Deniz Feneri e.V davasında ‘resmi belgede tahrifat’ suçlamasıyla yargılanan savcılardan Nadi Türkaslan savunmasında mahkeme kararının üstünü kapatarak ilgili müdürlüklere fotokopisini geçtiğini kabul etti.
DENİZ Feneri e.V bağlantılı soruşturmayı yürütürken ‘’resmi belgede sahtecilik ve görevde yetkiyi kötüye kullanma’’ iddiasıyla görevden alınan Cumhuriyet savcıları Nadi Türkaslan, Abdulvahap Yaren ve Mehmet Tamöz’ün yargılaması başladı.
STAR’ın haberine göre Savcı Nadi Türkaslan, davaya konu belgenen aslını değil fotokopisindeki bilgilerin üzerini örttüğünü belirterek “Fotokopi hukuken bir belge değildir” diyerek kendini savundu.
Deniz Feneri soruşturmasını yürütürken görevden alınan savcıların ilk derece mahkemesi sıfatıyla Yargıtay 11.Ceza Dairesi’nde görülen davanın ilk duruşması dün Yargıtay Genel Kurul Salonu’nda yapıldı. İddianamenin okunmasının ardından ilk sözü Nadi Türkaslan aldı. Türkaslan, 26 yıllık savcı olarak heyetin karşısında bulunmanın kendisi için kolay olmadığını söyledi. Türkaslan, soruşturma sırasında gizliliğe riayet ettiklerini ve bu nedenle de zaman zaman medyada ‘soruşturmayı örtmekle’ eleştirildiklerini iddia etti.
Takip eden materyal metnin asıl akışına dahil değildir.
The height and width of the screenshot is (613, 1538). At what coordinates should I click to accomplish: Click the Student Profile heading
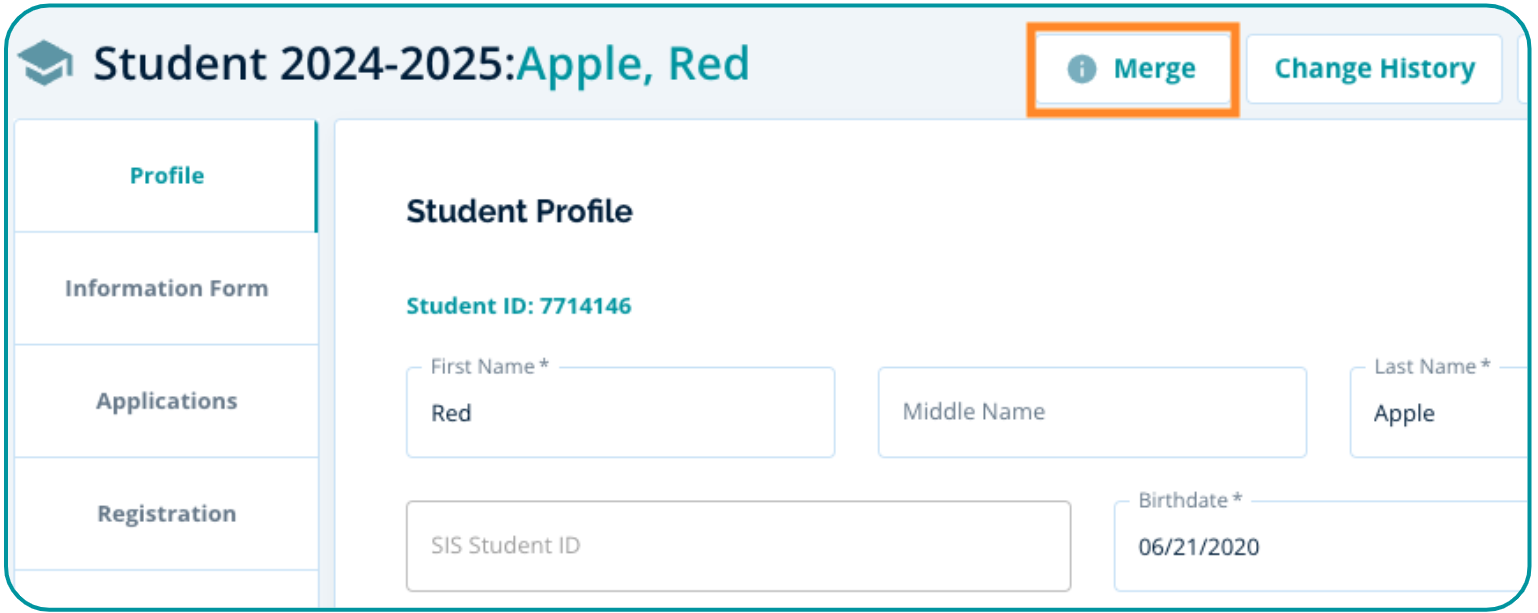pyautogui.click(x=519, y=212)
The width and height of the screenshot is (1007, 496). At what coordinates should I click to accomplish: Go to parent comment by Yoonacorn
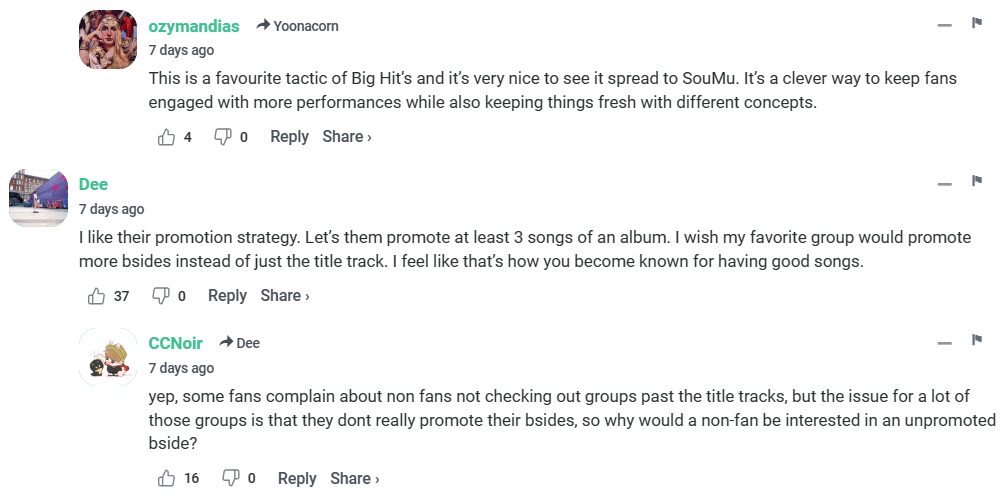(x=305, y=27)
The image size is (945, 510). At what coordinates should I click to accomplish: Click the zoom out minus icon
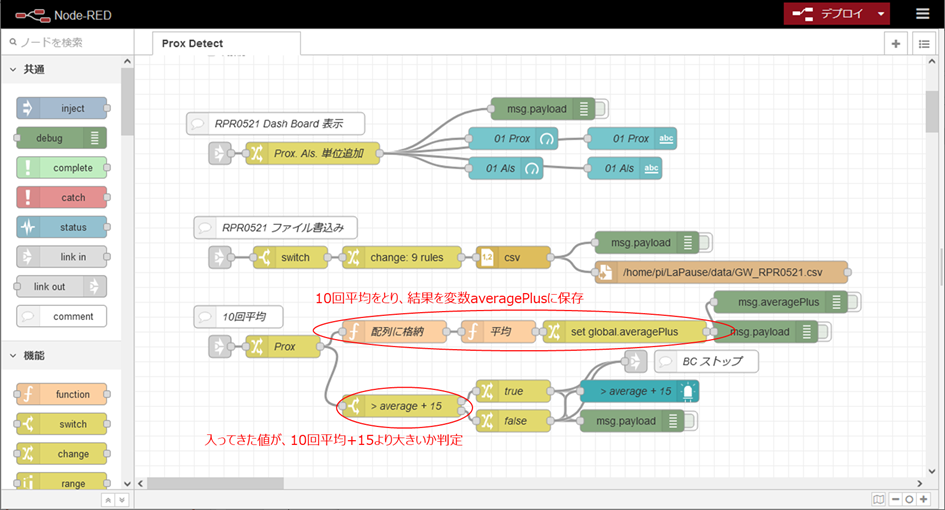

Aslını değil fotokopisini gönderdim
Türkaslan, Ankara Sulh Ceza Mahkemesi’nin Deniz Feneri davası şüphelilerinin malvarlıklarına tedbir konulmasına ilişkin kararında bir tahrifat yapmadığını savundu. Türkaslan, “Sulh Ceza Mahkemesi’nin tedbir kararının üzerinde hiçbir şekilde oynama tahrifat yapmadım. Kararın fotokopisi üzerini b ve c maddelerinin üzerini kapatarak Tapu Sicil Müdürlüklerine gönderdim. Fotokopi hukuki bir belge olmadığına göre yüklenen suçun unsurları oluşmamıştır” dedi. Türkaslan, kararın bazı maddelerinin üzerinin kapatılmasının iğfal kabiliyeti olmadığını da iddia etti.
Sıradan vatandaş değil Cumhuriyet savcısıyız biz
GÖREVDEN alınan Cumhuriyet savcıları Mehmet Tamöz ve Abdulvahap Yaren ise soruşturmaya sonradan dahil edildiklerini belirterek, özellikle tedbir talebine ilişkin kararda imzalarının olmadığını ifade ettiler. Tamöz, soruşturmaya dahil edildikten sonra kararların 3 imzalı olduğunu hatırlatarak, “Bu imzalar aynı görüşte olduğumuz anlamına da gelmez” dedi. Abdulvahap Yaren ise “Yargısal faaliyetler yargılama konusu yapılamaz” diyerek HSYK’nın kovuşturma izni kararını eleştirdi. Yaren, kararın oy çokluğuyla alınmadığına vurgu yaparak, “Karar keenlemyekündür (yok hükmünde)” dedi.
Abdulvahap Yaren’in avukatı İbrahim Demirci’nin savunmasında “Ankara’da da hakimler var. Size güveniyoruz” demesi dikkat çekti. Demirci, “Yargılaması yapılanlar sıradan bir vatandaş değil, Cumhuriyet savcısı yargılanıyor burada” diye konuştu. Yargıtay 11.Ceza Dairesi’nde görülen İlhan Cihaner yargılamasında da “fotokopi belge”, “Ankara’da da hakimler var” gibi tartışmalar yaşanmıştı.
Yargıtay 11. Ceza Dairesi, Zekeriya Karaman’ın müdahillik talebini reddederken mal varlıklarına tedbir konulan şirketlerin ise suçtan zarar gördükleri gerekçesiyle müşteki olarak davaya katılmalarını kabul etti.